Although Djowharzadeh discusses only disclosure of information on loan applications, there is no reason why its holding should be construed as narrowly as plaintiffs propose. There is no substantial difference between information disclosed on a loan application and information the Bank obtains through private dealings with its customer. The nature of plaintiffs' claims shows that plaintiffs are faulting the Bank for failing to disclose precisely the kind of information that the Bank has an obligation to protect from public disclosure. Plaintiffs' complaint alleges that Clune was assigned to Great Plains' account at the Bank and he "connected" plaintiffs with the owners of Great Plains. Dkt. # 2, at 3. Clune allegedly obtained information about Great Plains' "deteriorating financial situation" through his duties at the Bank, but he failed to disclose this information to plaintiffs. Id. If Clune had disclosed Great Plains' financial condition to plaintiffs based on information he learned as a Bank employee, he could have exposed the Bank to substantial liability. The Bank's position is consistent with Djowharzadeh and, under the facts alleged in the complaint, both the Bank and Clune had an obligation to keep Great Plains' financial information confidential.

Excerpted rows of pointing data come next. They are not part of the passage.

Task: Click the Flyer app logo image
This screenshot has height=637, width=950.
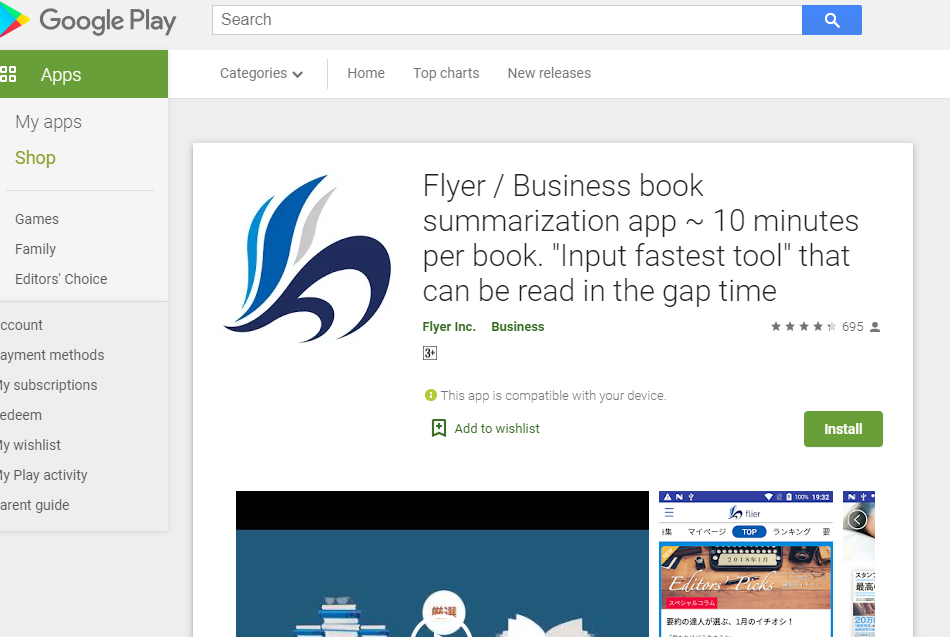Action: (x=307, y=258)
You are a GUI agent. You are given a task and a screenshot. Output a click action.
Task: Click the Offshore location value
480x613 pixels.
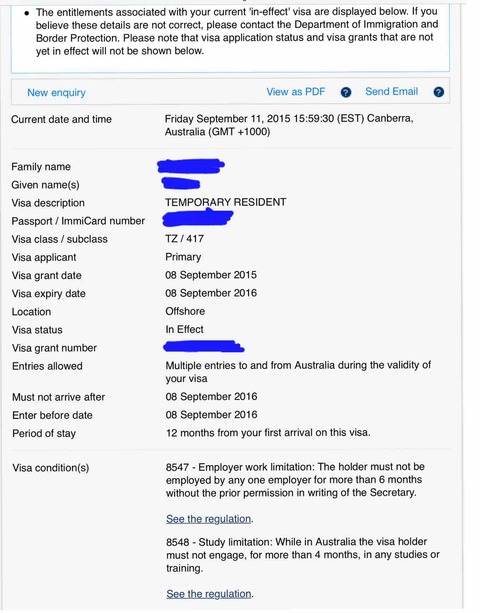[185, 312]
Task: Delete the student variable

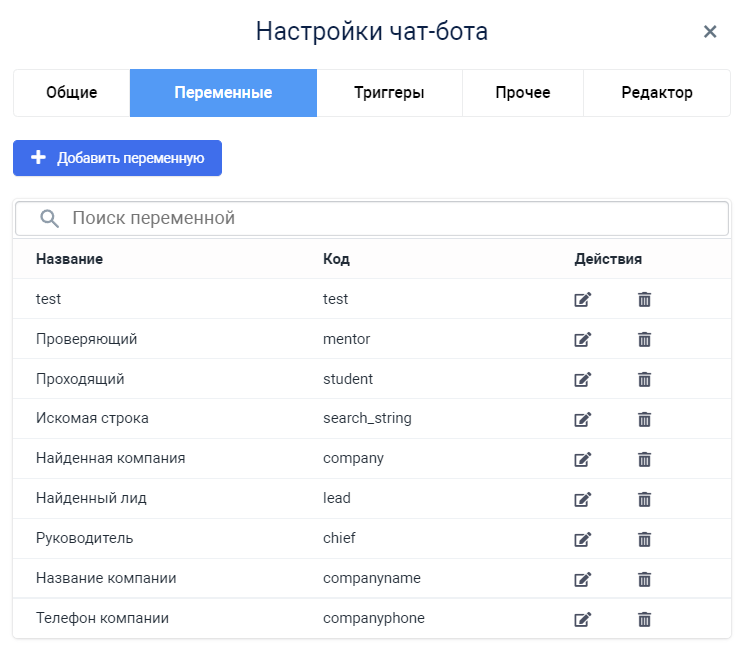Action: coord(644,379)
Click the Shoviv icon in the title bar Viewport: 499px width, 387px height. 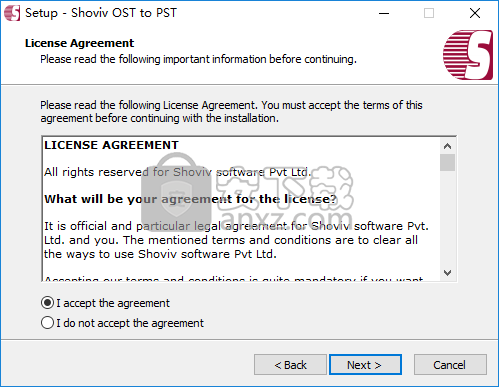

Plaintiffs also argue that customer confidentiality is not relevant, because the information which defendants should have disclosed to plaintiffs was not confidential. However, plaintiffs have not alleged that Great Plains' financial condition was publicly known. In fact, plaintiffs' claims are based on the premise that Great Plains' status was known to the Bank through its private dealings with Great Plains, and the Bank could have prevented harm to plaintiffs by disclosing information that plaintiffs could not have gained from a public source. See Dkt. # 2, at 3 ("According to Mr. Clune, the Bank started noticing problems in its relationship with Great Plains well before plaintiffs did. However, at no time did he or anyone else at the Bank advise plaintiffs of the relevant facts."). In other words, plaintiffs have succinctly alleged that the Bank followed the law by keeping customer information confidential and, therefore, this Court will not impose liability on the Bank or Clune for honoring their duty of customer confidentiality. Any alleged oral promise that would have required the Bank or Clune to disclose confidential information about the Bank's customer is unenforceable and, as the disclosure of confidential financial information is the basis for each of plaintiffs' claims, this case should be dismissed.
IT IS THEREFORE ORDERED that Defendant's Combined Motion to Dismiss and Brief in Support (Dkt. # 14) is granted. A separate judgement of dismissal is entered herewith.